Please output the line containing "Given: Select the Admin radio button" and all lines that follow it in the data below, exactly, with no pictures.

-------- RECORDS FOR PROCESSING

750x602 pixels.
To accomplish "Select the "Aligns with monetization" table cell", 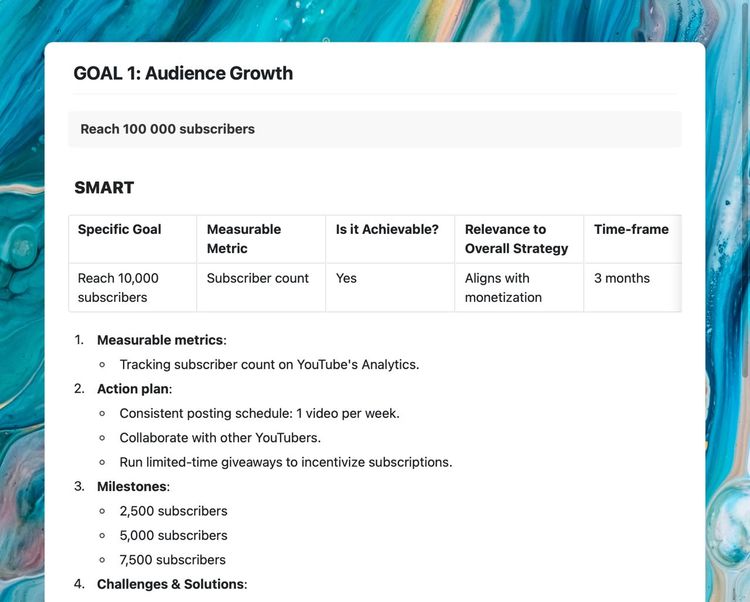I will pos(503,288).
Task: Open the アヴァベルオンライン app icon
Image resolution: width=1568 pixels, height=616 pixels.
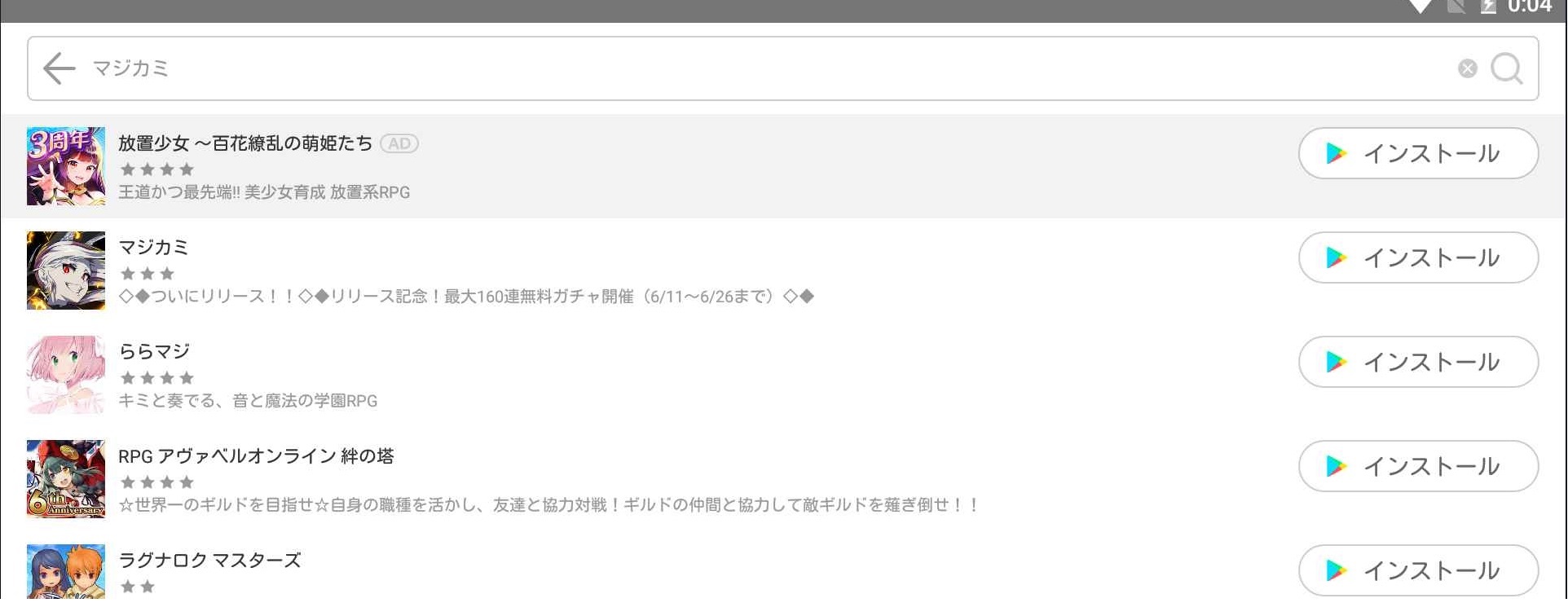Action: click(x=66, y=479)
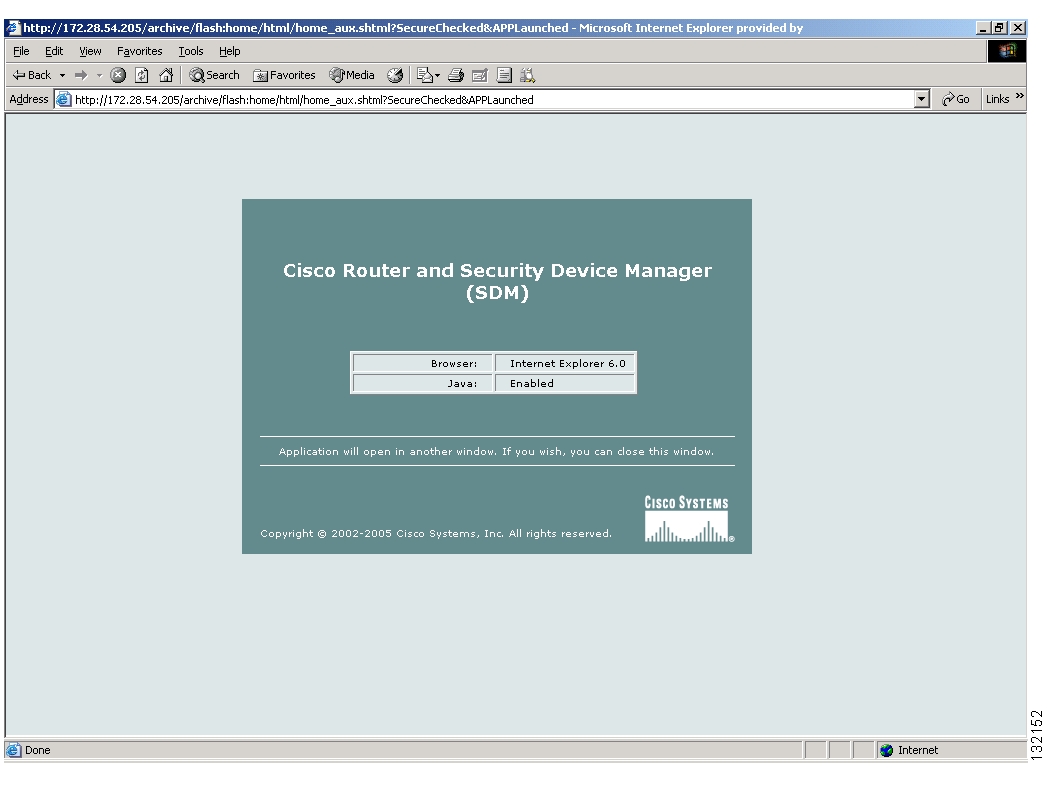Show the Favorites pane from toolbar
The height and width of the screenshot is (792, 1050).
point(284,75)
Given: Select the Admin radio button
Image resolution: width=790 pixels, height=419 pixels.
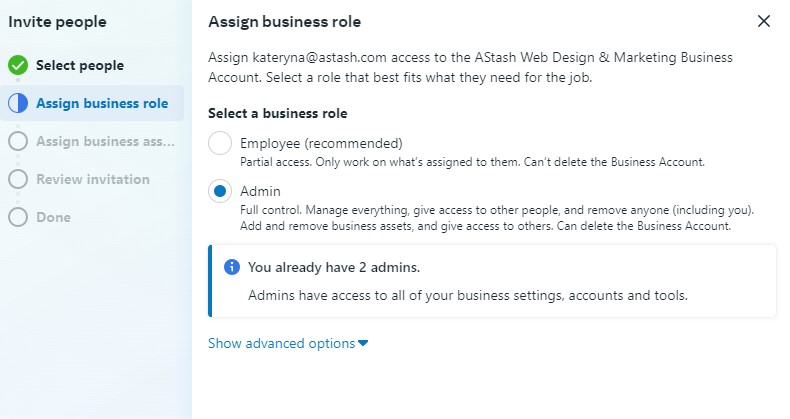Looking at the screenshot, I should (x=220, y=191).
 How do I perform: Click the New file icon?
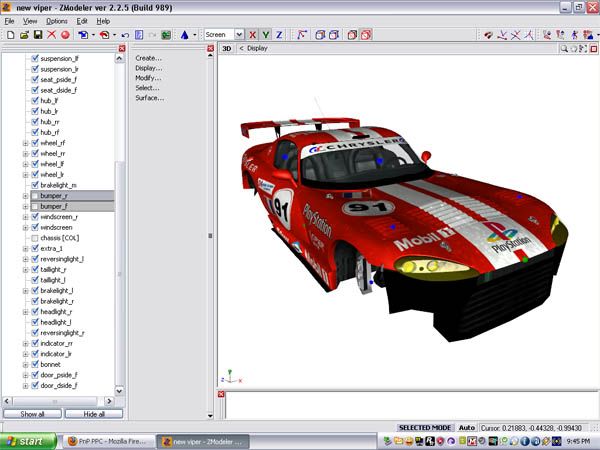pos(9,35)
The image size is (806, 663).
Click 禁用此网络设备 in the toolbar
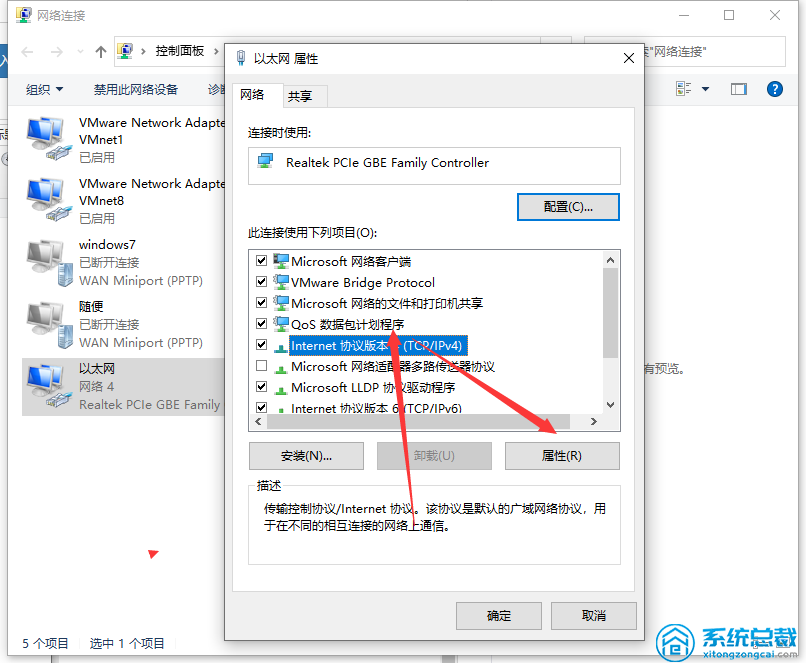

----------------

• _EXERCISE RESULT_
Given: Select the Admin radio button
Image resolution: width=790 pixels, height=419 pixels.
Looking at the screenshot, I should (x=220, y=191).
 How do I perform: Click the New file icon?
pos(9,35)
The image size is (806, 663).
Click 禁用此网络设备 in the toolbar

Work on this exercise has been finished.